Further, lasers can be focused to provide ignition anywhere in the cylinder (spark plugs generate their ignition at the top, opposite the piston). Laser ignition could focus the ignition in the center of the compressed fuel-air mix, allowing the controlled explosion to spread out more evenly within the cylinder, deriving even more bang from each stroke. Laser can even ignite the fuel in two places simultaneously, creating an even more efficient explosion.

Previously lasers with the power to do all of this were possible but unfeasible. They were large, unwieldy, and unstable.
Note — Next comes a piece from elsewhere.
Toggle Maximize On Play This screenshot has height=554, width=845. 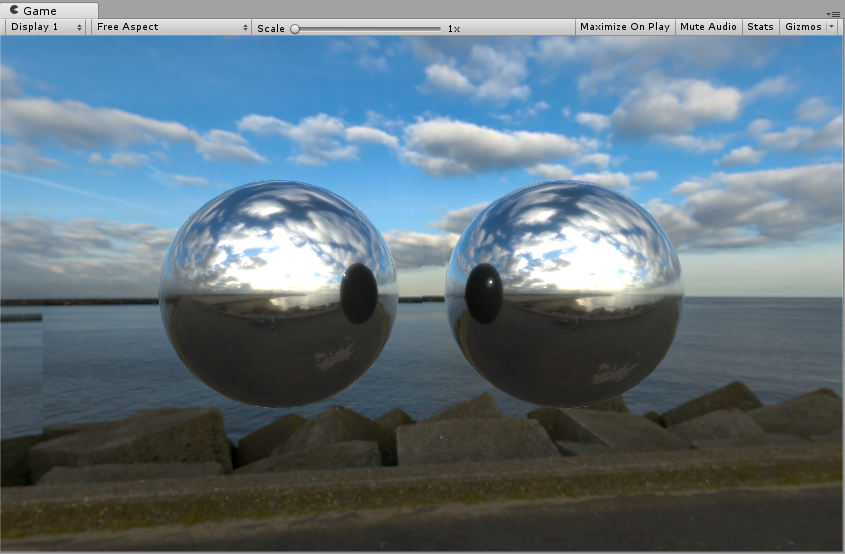(x=624, y=27)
But new high-powered ceramic lasers developed by the Japanese team are just 9 millimeters in diameter and capable of the finely tuned nanosecond-duration blasts necessary for precision engine timing. Until we figure out that whole smart grid/hydrogen economy thing, laser ignitions could go a long way toward trimming fuel costs and otherwise making conventional engines more carbon efficient.

[The Register]

12 Comments

OMG I WANT

Will this directly replace spark plugs, or will we have to replace a good part of the ignition system?
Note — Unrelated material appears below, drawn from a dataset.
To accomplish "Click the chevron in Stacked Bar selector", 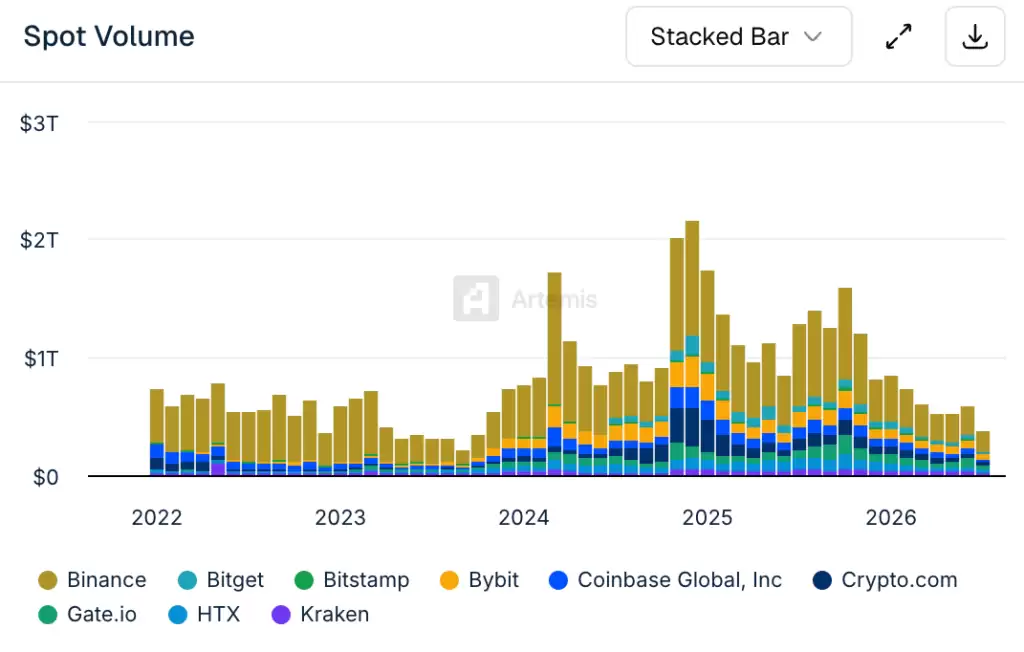I will tap(812, 37).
You know, I have one simple request. And that is to have sharks with frickin' laser beams attached to their heads!

Sounds like a great idea

If you have to replace your whole system (as amccue asked) then it will have trouble catching on imo. I'd love to get some though if they're a direct replacement.

Typical ignition system in a car puts out upwards of 20,000 volts, would probably be enough to run a laser too.
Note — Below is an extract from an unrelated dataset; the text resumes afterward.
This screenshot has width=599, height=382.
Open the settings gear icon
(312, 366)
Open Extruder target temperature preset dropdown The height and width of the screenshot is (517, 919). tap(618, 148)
It's not just about the voltage that a car's ignition system puts out... unless this were to be a rudimentary one shot laser system. If they were going to implement the features they mentioned in this article, firing two laser shots at once to ignite the mixture in multiple places, or adjusting the angles and depth of fire on the fly, there would have to be added computer controls to regulate the system. Which could be added without necessarily replacing your engine, but it would be much more in depth than simply replacing your current spark plugs with laser plugs.

this is great. i bet lasers are safer as well. plus they have pinpoint accuracy. we are really living at a good time in technology.

I think the IC engine will be abandoned due to the fact that it is most likely a major carcinogen.

Lasers are a very inefficient way to transfer energy. The laser also has to hit somewhere and the target would deteriorate with hundreds of high temperature hits a second just like the spark plug. I'm not sure what you're gaining here.

yeah a laser idea doesn't sound so great. Any sort of buildup on the front of the laser could really mess with the beam. I'd be willing to bet people will take those high temp lasers out to play with though.

By the time these became really well tuned and available, I wonder if each plug could contain an integrated computer control to read the conventional ignition coil pulses.

Plus, can't you design a laser to have a short-range focal point? Beyond that, the beam would diverge, diffusing the heat concentration on the far wall of the cylinder.